# [DIRECTION]
Copy verbatim the stretch from the line containing "Open the tooth odontogram icon" through the end of the records, leaving out the pictures.

— Begin RECORDED DATA —

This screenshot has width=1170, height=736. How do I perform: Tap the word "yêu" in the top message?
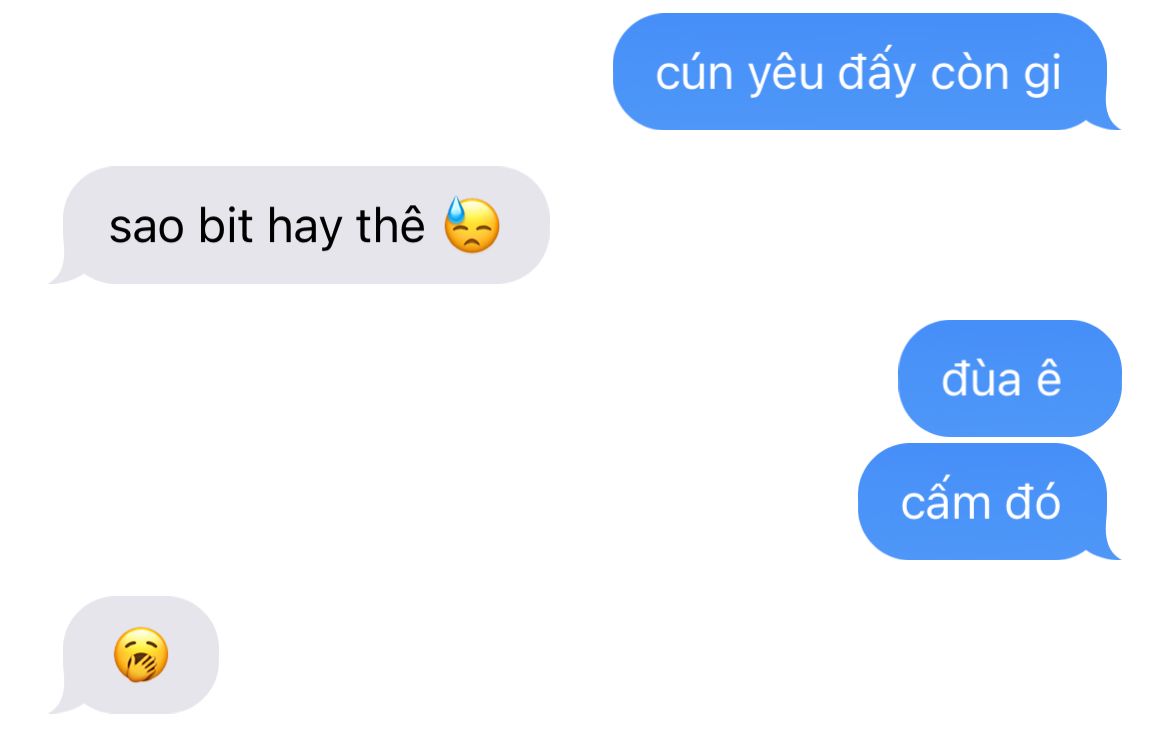pos(786,74)
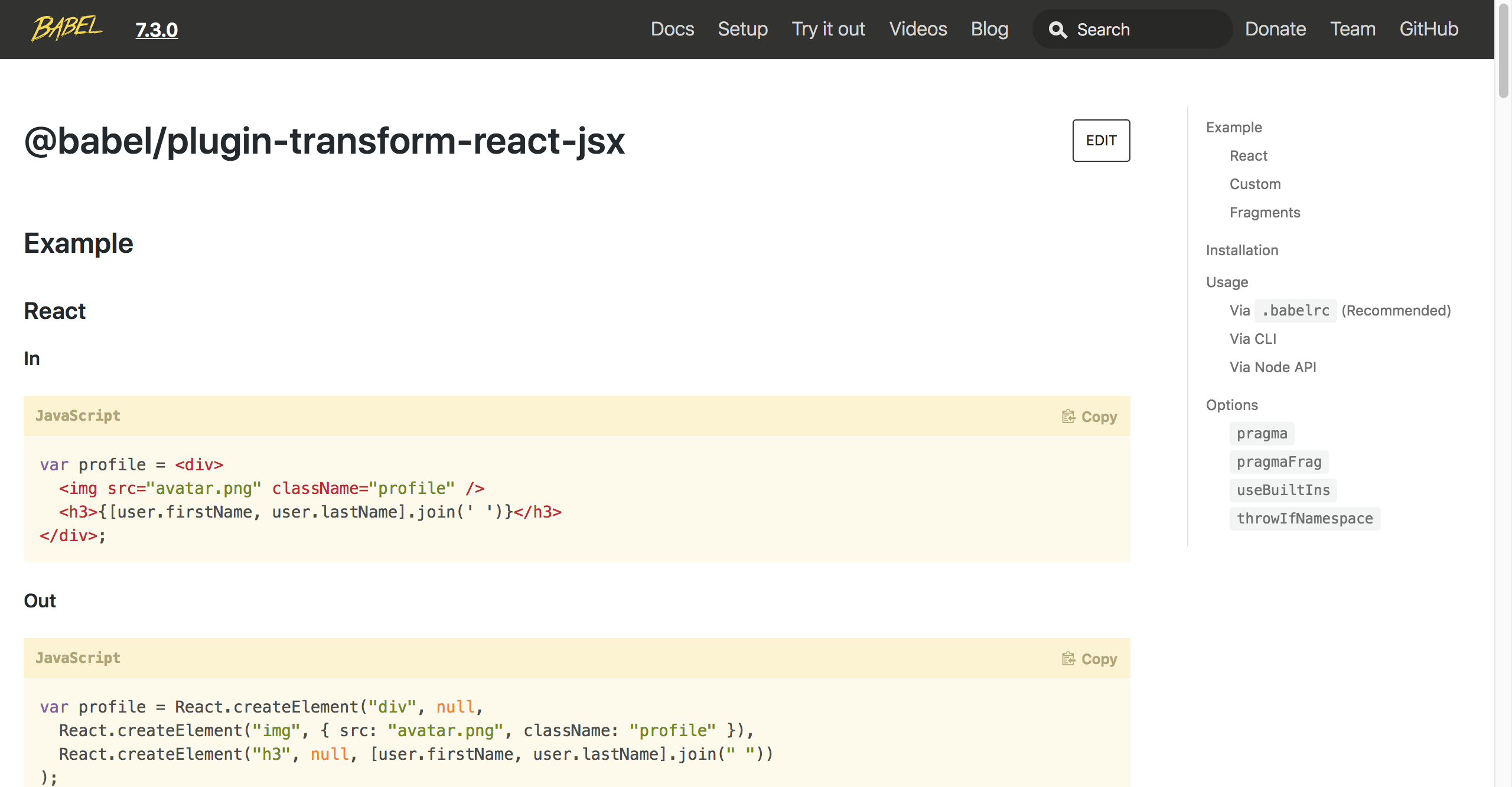The image size is (1512, 787).
Task: Open the 7.3.0 version link
Action: click(x=157, y=30)

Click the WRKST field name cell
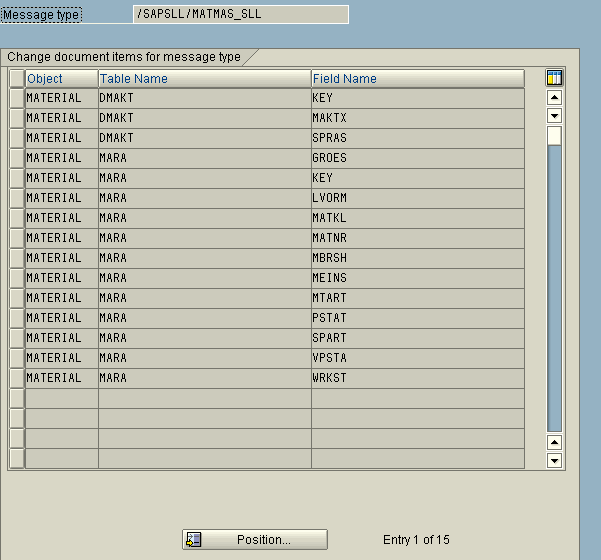click(x=417, y=378)
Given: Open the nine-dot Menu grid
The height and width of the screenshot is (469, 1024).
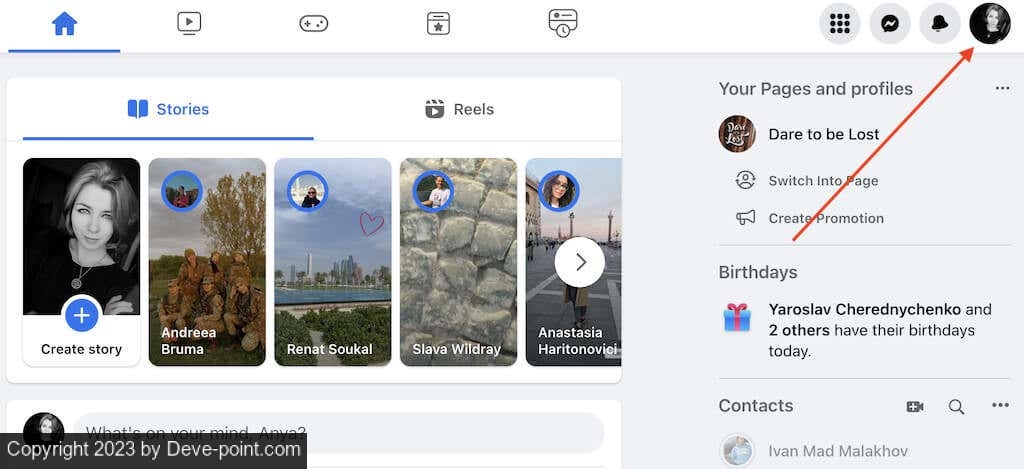Looking at the screenshot, I should (840, 24).
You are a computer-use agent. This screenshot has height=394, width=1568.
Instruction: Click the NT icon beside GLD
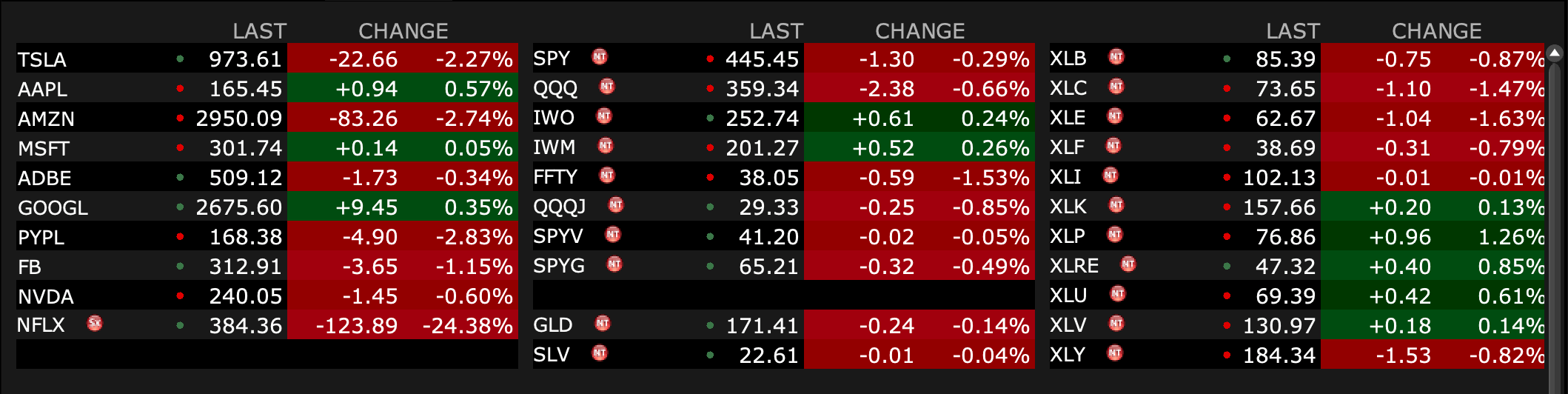click(x=603, y=324)

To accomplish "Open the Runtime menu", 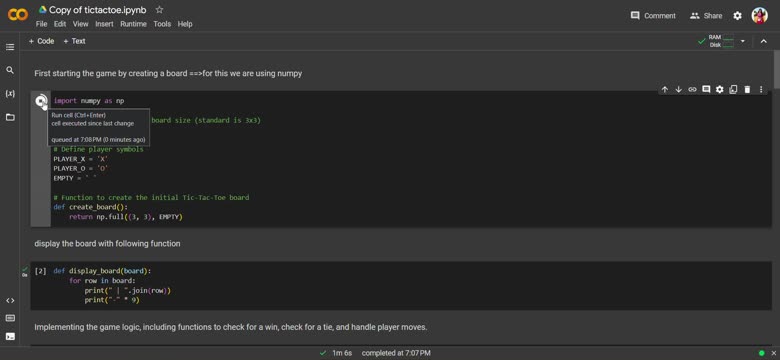I will point(133,24).

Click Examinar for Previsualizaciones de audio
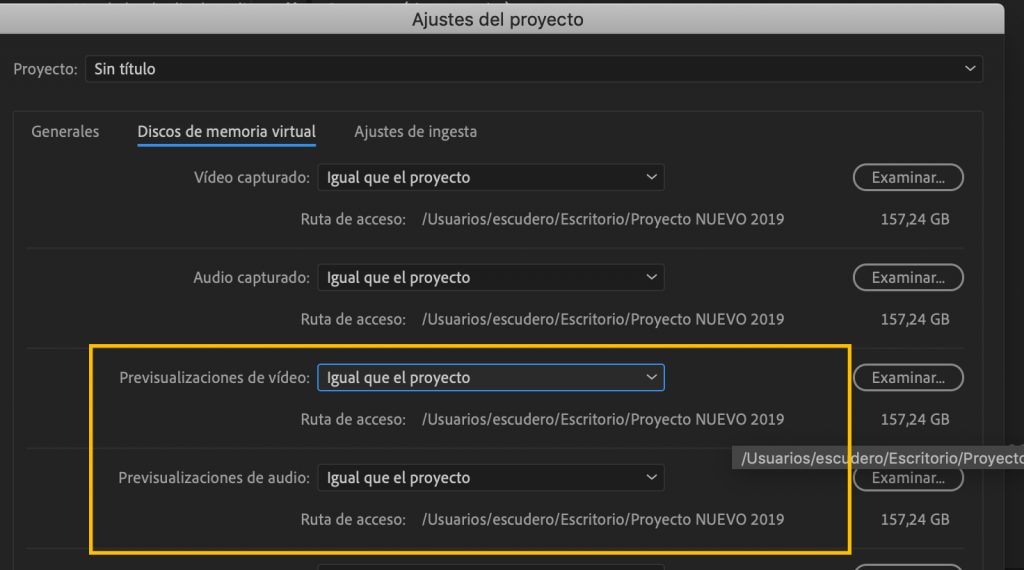pos(907,479)
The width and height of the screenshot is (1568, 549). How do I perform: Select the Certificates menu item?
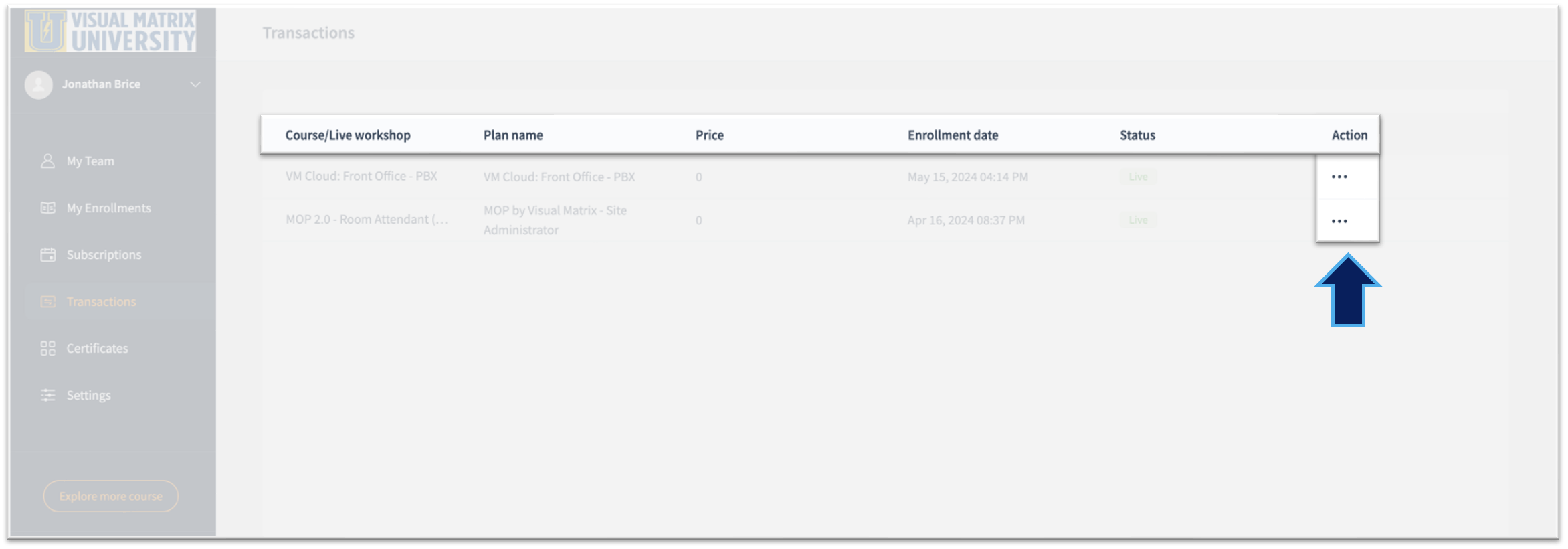(x=97, y=349)
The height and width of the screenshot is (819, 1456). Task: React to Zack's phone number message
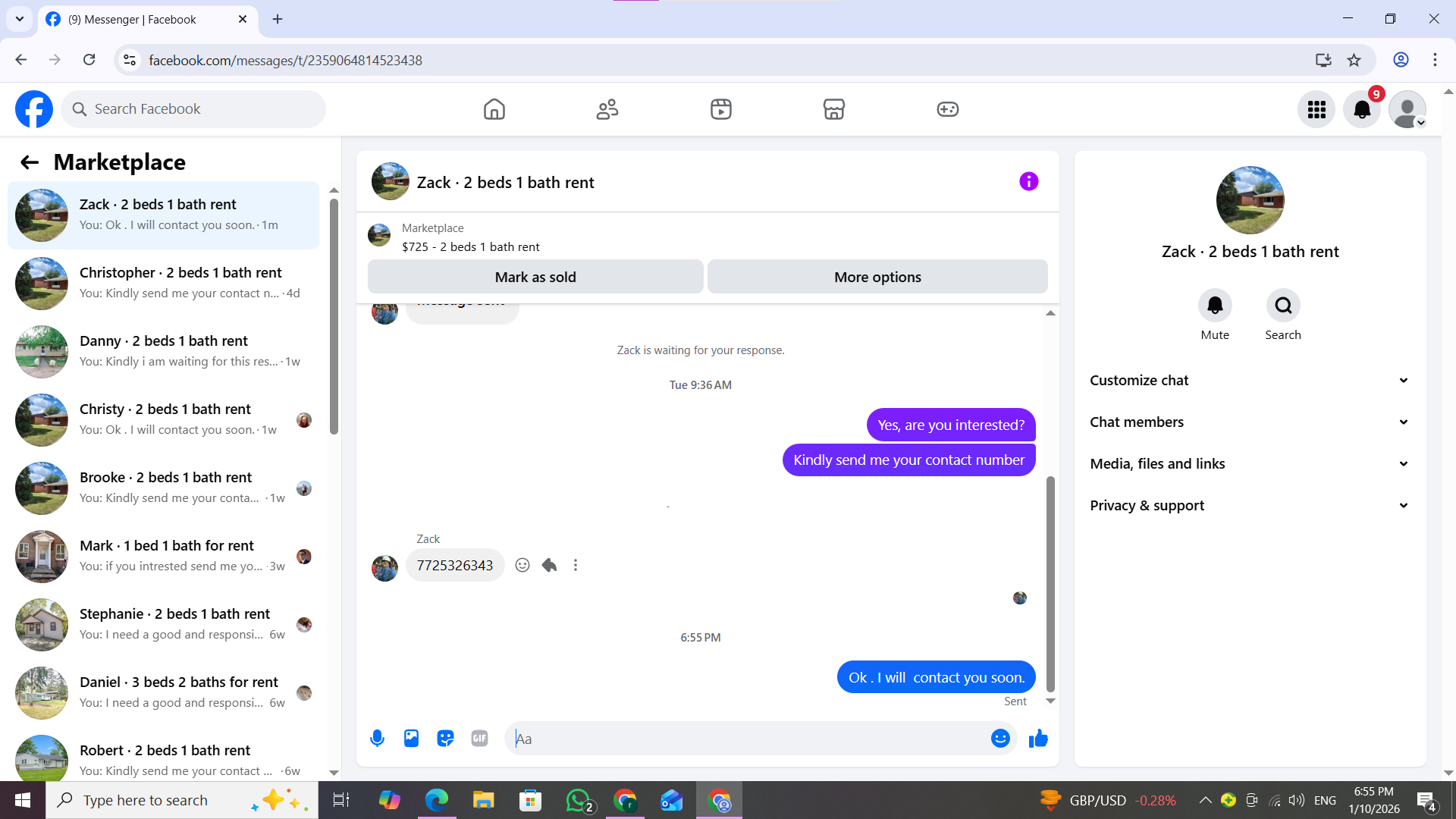tap(522, 565)
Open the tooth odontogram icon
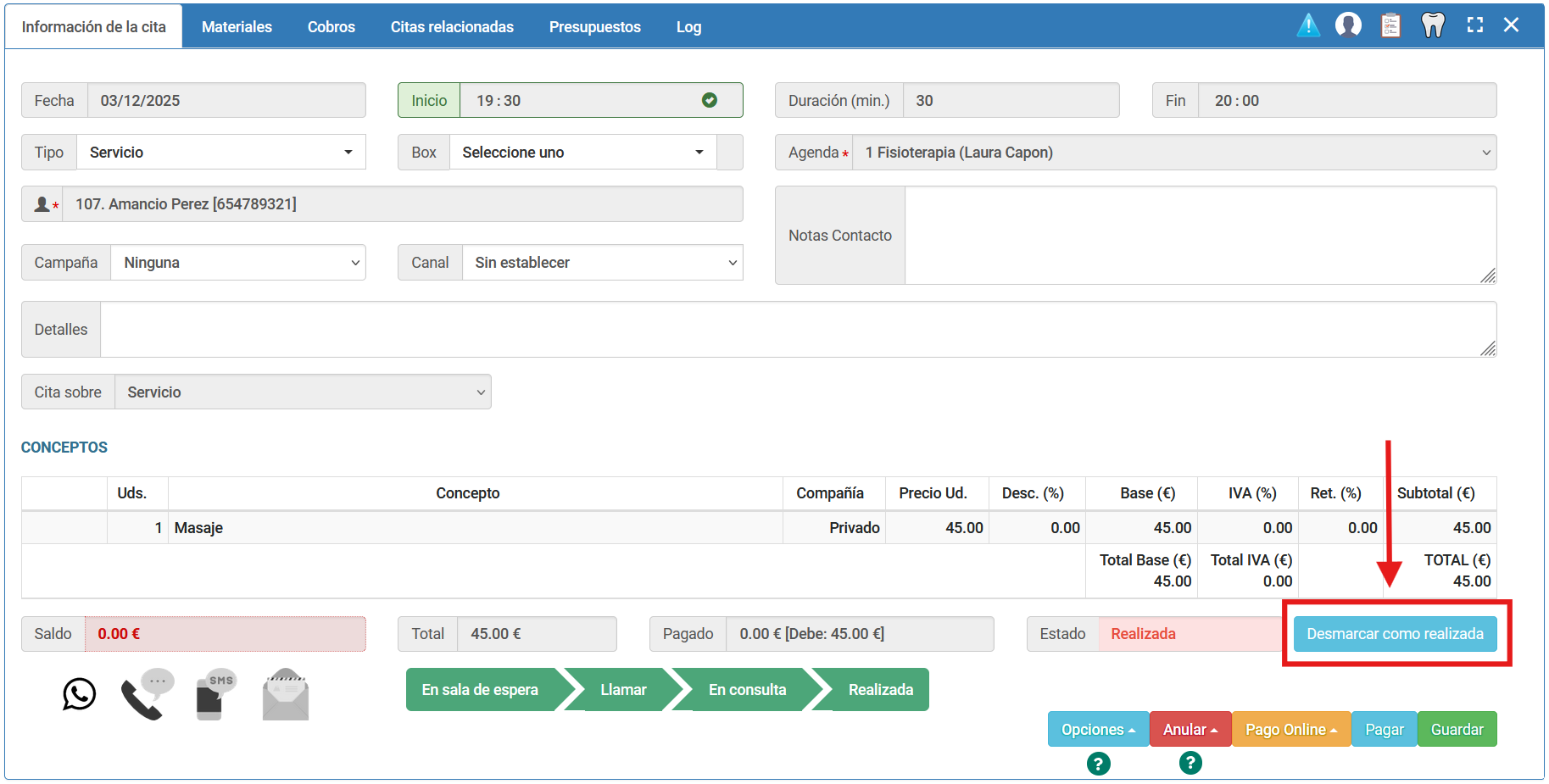The width and height of the screenshot is (1549, 784). point(1433,25)
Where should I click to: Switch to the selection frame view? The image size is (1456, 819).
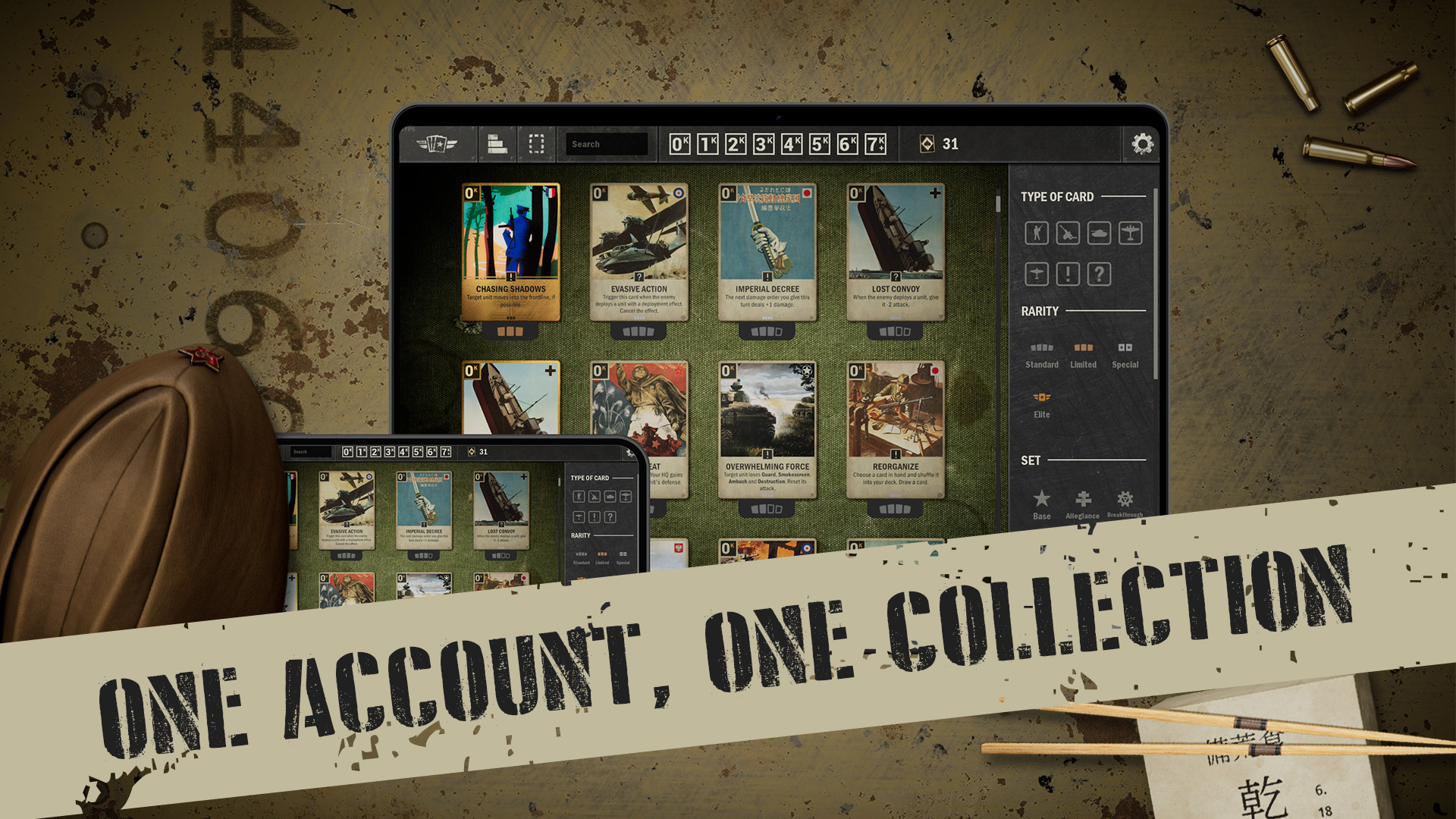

— End RECORDED DATA —

# [SOLUTION BELOW]
Open the tooth odontogram icon
The width and height of the screenshot is (1549, 784). point(1433,25)
Where should I click to: Switch to the selection frame view? The image size is (1456, 819).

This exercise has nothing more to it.